みずたまりの歩き方


「どうしてそんなに厳しいことを言ったんですか?」

「やめた方がいいと思うからです」

喧嘩腰の美澄に対して、久賀は平坦な声音でさらりと言った。

「どうしてですか?『頑張れ』って、応援してあげればいいじゃないですか」

投げ出すように膝に置かれていた手を、久賀は静かに握る。

「『頑張れ』なんて、簡単には言えないでしょう」

その声にはわずかに苛立ちが含まれていたが、久賀と親しくない美澄にはわからなかった。

「そうですか?」

「『頑張れ』って言葉は、負担に感じることもあります。少なくとも僕はそう思っていました」

されて嫌なことは他人にもしない。
それは人間関係の基本ではあるが、今はそうですね、と引き下がることはできない。

「一理はありますけど、基本的には挨拶と同じじゃないですか。『おはよう』とか『またね』とか、あとは『応援してるよ』って。いちいちそれに引っ掛かるのは、言う側の問題じゃなくて、受け取る側のメンタルバランスが悪すぎると思いますけど」

久賀は不機嫌そうに眉を寄せ、美澄をじろりと睨んだ。

「僕はそんな風に割り切れません」

久賀はカウンターを降りて回り込み、話を断ち切るようにパソコンに日報を打ち始める。
美澄はカウンターの前まで詰め寄った。

「圭吾くんはまだ小学生です。今すぐは無理でも、これからどうなるかなんてまだわからないじゃないですか」

必死に食い下がる美澄にも、久賀はキーボードを打つ手を休めることさえしなかった。

「棋士のほとんどは小学生でその道を決めます。圭吾くんが今後奨励会に受かる確率は、良くて五分だと僕は思っています。後押しできません」

「でも……」

「将棋で成功できるのは、ほんのひと握りの人間の、さらに小指の先程度の選ばれた人です。そういう人は、奨励会に入る前からわかります。
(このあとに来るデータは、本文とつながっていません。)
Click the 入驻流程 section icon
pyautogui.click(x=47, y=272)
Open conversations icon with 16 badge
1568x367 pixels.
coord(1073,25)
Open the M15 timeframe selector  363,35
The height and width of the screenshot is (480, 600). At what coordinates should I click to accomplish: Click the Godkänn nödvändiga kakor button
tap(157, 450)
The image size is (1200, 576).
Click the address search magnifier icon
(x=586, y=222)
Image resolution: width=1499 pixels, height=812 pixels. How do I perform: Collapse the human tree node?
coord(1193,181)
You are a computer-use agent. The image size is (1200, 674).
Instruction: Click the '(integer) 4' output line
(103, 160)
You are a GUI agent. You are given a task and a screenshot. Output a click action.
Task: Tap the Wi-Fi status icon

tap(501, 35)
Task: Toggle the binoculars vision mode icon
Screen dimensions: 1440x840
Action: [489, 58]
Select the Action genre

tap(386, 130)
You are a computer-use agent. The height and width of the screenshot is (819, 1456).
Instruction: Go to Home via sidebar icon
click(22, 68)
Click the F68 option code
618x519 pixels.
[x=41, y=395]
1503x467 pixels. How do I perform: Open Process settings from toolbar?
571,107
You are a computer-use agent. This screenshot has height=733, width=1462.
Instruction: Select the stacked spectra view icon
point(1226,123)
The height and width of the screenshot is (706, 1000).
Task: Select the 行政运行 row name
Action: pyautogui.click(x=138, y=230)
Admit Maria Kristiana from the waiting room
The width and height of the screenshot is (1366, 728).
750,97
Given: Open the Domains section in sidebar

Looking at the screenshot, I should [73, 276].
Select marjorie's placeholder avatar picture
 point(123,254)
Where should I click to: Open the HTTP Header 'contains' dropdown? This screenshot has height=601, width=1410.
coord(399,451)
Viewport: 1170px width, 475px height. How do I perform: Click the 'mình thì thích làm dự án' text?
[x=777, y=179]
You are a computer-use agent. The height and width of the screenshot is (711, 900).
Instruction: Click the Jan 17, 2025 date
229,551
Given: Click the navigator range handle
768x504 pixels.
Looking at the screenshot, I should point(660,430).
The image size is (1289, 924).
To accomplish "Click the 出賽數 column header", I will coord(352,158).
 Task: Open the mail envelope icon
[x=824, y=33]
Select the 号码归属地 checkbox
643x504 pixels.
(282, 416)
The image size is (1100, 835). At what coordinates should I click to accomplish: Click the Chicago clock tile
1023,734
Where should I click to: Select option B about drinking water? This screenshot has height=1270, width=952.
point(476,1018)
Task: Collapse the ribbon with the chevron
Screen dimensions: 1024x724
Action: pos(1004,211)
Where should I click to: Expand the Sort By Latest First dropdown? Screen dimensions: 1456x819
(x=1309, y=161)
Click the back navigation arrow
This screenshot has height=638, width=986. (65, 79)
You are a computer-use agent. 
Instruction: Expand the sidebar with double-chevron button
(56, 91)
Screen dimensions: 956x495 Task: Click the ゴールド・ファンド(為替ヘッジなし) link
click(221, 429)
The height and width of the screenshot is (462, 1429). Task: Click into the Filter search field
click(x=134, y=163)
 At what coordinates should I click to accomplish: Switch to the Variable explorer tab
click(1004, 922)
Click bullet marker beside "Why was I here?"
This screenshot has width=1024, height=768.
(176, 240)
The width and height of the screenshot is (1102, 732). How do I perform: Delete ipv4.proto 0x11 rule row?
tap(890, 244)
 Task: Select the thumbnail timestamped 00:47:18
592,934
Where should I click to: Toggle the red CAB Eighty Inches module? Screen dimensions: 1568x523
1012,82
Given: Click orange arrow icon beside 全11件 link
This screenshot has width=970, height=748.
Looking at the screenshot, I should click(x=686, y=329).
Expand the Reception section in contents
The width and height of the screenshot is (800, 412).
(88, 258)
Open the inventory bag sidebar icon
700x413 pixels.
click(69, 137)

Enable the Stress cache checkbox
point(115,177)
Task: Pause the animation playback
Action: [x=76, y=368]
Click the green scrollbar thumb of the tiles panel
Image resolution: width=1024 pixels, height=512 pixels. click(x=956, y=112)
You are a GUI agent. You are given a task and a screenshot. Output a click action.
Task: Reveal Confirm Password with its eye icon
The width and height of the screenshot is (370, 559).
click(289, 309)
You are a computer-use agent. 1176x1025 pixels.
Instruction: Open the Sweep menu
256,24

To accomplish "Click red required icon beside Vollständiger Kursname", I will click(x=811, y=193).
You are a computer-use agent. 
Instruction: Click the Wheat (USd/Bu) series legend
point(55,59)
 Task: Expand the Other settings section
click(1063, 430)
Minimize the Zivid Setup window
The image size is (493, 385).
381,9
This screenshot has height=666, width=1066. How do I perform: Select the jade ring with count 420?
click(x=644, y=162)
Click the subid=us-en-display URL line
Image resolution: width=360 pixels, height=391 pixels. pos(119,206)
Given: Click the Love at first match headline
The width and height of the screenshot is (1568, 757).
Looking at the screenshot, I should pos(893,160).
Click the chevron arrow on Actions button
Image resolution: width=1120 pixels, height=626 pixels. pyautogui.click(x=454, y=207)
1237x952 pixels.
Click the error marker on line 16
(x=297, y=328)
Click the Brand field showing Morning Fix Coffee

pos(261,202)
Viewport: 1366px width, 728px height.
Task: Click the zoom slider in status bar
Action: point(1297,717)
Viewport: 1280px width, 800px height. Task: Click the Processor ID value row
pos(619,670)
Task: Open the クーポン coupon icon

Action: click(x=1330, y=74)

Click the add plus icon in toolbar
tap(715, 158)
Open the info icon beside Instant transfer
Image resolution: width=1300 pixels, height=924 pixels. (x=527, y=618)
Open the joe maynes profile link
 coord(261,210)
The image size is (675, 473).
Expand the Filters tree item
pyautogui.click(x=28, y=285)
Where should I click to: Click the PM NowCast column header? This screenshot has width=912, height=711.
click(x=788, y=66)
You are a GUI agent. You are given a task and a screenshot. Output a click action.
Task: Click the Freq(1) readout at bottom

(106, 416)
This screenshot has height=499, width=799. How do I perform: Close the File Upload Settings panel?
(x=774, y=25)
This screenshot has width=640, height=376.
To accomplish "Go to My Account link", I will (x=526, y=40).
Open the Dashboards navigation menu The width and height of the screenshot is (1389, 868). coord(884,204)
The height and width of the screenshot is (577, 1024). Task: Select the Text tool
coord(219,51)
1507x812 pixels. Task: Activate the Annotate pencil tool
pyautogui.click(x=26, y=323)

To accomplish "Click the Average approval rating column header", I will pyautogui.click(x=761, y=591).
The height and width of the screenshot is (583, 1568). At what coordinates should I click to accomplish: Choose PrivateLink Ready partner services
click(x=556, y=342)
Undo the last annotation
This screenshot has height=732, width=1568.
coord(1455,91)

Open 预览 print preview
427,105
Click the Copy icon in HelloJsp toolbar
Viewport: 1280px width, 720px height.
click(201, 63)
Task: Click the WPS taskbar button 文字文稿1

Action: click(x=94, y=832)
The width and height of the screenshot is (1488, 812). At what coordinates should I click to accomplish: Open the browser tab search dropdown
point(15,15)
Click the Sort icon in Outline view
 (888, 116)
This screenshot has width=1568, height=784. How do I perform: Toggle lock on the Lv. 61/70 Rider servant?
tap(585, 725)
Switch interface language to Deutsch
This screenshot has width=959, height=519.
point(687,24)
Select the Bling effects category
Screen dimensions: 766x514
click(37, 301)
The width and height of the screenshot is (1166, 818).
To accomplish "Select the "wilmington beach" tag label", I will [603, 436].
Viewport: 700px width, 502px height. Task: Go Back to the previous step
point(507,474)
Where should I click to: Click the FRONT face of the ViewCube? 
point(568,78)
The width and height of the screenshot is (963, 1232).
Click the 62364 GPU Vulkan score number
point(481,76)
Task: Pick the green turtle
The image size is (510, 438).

圭吾くんは違う」

将棋はどういうわけか、極端に早熟を好む。
逆に、まったくの素人が晩年になって努力でその地位を獲得したケースはない。
それは単なる偶然と片付けるには、あまりに顕著だった。

また、奨励会は誰でも受験できるわけではなく、アマチュア大会で好成績を残すか、少なくとも小学生名人戦の県代表になるくらいでないと、推薦さえしてもらえない。
圭吾は当然その予選には出ているが、まったく歯が立っていないらしい。

美澄が反論の芽を生み出す前に、久賀は丁寧に摘み取っていく。

「もし受験して、うっかり合格してしまったら、それこそ最悪です。底なしの連敗を記録して心がズタズタになった人もいるし、将棋が嫌いになって、自分が嫌いになって、離れて行く人も多いんです。だから応援はできないし、反対されたくらいでやめる程度の覚悟なら、いずれにせよ棋士にはなれません」

サッカー選手になりたい、アイドルになりたい、世界征服。
小学生の夢の多くは叶わないし、ほとんどの場合夢も変わっていく。
しかし幼いうちは未来を夢見ることこそが重要で、どんな荒唐無稽な夢でもそこに向かう気持ちを応援するものだ。

けれど棋士になるには、圭吾の年齢である程度の「成果」を求められる。
しかもそれは、気合いや熱意といった曖昧なものとは違う。